The Autodromo Internazionale Enzo e Dino Ferrari (commonly known as Imola) is a permanent racing circuit which held the 1980 Italian Grand Prix and all subsequent runnings of the San Marino Grand Prix until 2006. It is currently undergoing redevelopments with the aim of returning it to the Formula One calendar. The circuit is notorious as the home of the 1994 San Marino Grand Prix during which Roland Ratzenberger and Ayrton Senna were both killed.
The original layout of the Imola circuit featured several flat-out sections connected by tight hairpins. At first, the run from Rivazza (map bottom left) and Tosa (top right) was flat out, as was the run from Aqua Minerale to Rivazza. This meant that drivers reached very high speeds through Tamburello and Villeneuve. However, by 1980, the track was modified to slow cars slightly by adding a tight double-chicane between Rivazza and the Start/Finish line.
From the start line, the circuit ran through a quick left-hander (Tamburello) which was taken flat-out. From here, a short straight leads to a flat right-hader (Villeneuve) and tight left (Tosa). Following a short straight, and quick sweeping left hander lies Aqua Minerale, a tight right-left-right chicane. Over a crest is the right-left chicane, Variante Alta. Then down the hill to the double left hand Rivazza turns. Then back up the hill for a quick right-left and slower left-right (Variante Bassa) and on to the finish line.

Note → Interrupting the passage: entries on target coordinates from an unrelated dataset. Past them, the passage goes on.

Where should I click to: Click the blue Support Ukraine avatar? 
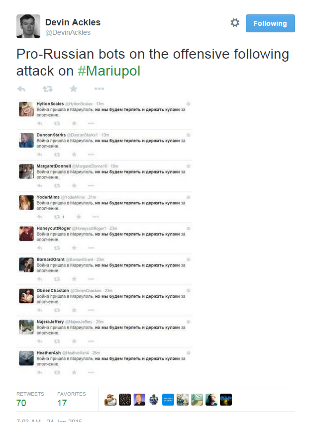coord(168,400)
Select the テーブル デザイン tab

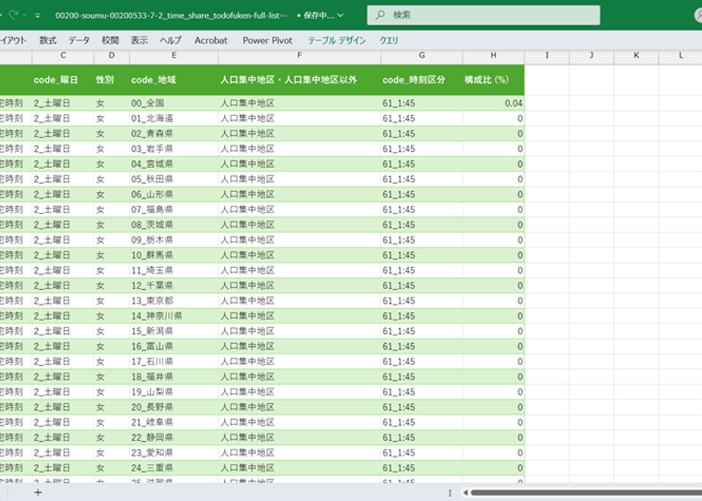337,40
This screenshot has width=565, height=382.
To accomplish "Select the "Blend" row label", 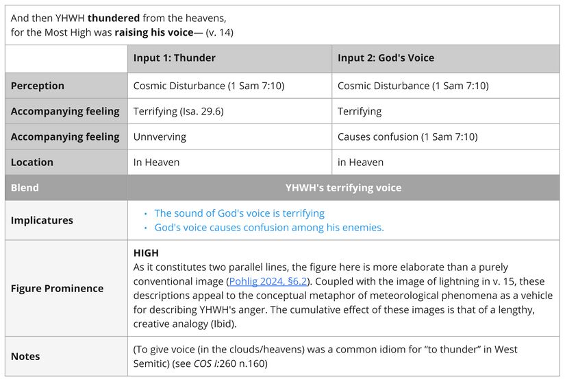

Over 14 years on this layout, numerous major accidents occurred. Many of these, including seperate terrifying crashes involving Nelson Piquet, Gerhard Berger and Michele Alboreto, occurred at the notorious Tamburello Curve. Tamburello was a flat-out left-hander with very little run-off and a concrete wall outside of the track.
In the Friday practice session of the 1994 San Marino Grand Prix, Rubens Barrichello was injured at Variante Bassa when his car was launched over the kerbs into a tyre barrier at high speed. On Saturday, after damaging his front wing on a previous lap, Roland Ratzenberger was killed when he failed to negotiate the Villeneuve corner and crashed heavily into the concrete wall at around 200mph, fatally fracturing his neck. The following day, during the race, three-time World Champion Ayrton Senna was also killed when his Williams-Renault went straight on at Tamburello and he hit the concrete wall at around 135mph. Though not badly injured by the impact, a piece of Senna's suspension wishbone penetrated the driver's helmet, causing fatal injuries.
In response to the accidents at the 1994 event, the FIA demanded that changes must be made to the circuit to improve the safety of the drivers. These changes were made ahead of the 1995 San Marino Grand Prix.
Numerous changes to the Imola circuit were made from the 1995 event onwards:
- Tamburello Curve was transformed into a much slower chicane, and the concrete run-off was replaced by gravel.
- Villeneuve corner was changed from a fast right-hander to a slow left-right chicane.
- The Aqua Minerale chicane was removed, and replaced by a double right-hander.
- Variante Alta was flattened and tightened slightly.
- The first chicane of Variante Bassa was removed, leaving a fast right hander, and a slow left-right chicane.
This layout of the Imola Circuit was used until 2006 after which the event was removed from the calendar.
In an attempt to reinstate the circuit into the Formula One calendar, the circuit was renovated in 2010. The pit lane and garages were demolished and replaced by a modern, extended complex. Variante Bassa was also removed, so that the circuit now runs flat-out from Rivazza to Tamburello. In 2008, the circuit was given a 1T FIA rating, allowing for F1 test events to be held there. In 2011 the circuit was upgraded to a 1 rating, allowing for F1 events to be held there. As yet, however, the circuit has not been reinstated to the calendar.
The following is a list of Formula One World Championship events held at the Imola circuit:
"I think its a great race track. It's got elevation. It's almost like a road track. It is an artificial circuit but they have managed to combine the landscape of the Imola track very, very well indeed. I think it does provide a very enjoyable circuit for the grand prix circuit." John Watson. Eurosport. First Qualifying. 1990 San Marino Grand Prix.
"The spectator area here is nearly packed to capacity. Motor racing, in particular Ferrari racing is almost a religion to these people. Their enthusiasm adds a unique atmosphere to the first race of the European season." Matthew Lorenzo. Eurosport. Second Qualifying. 1990 San Marino Grand Prix.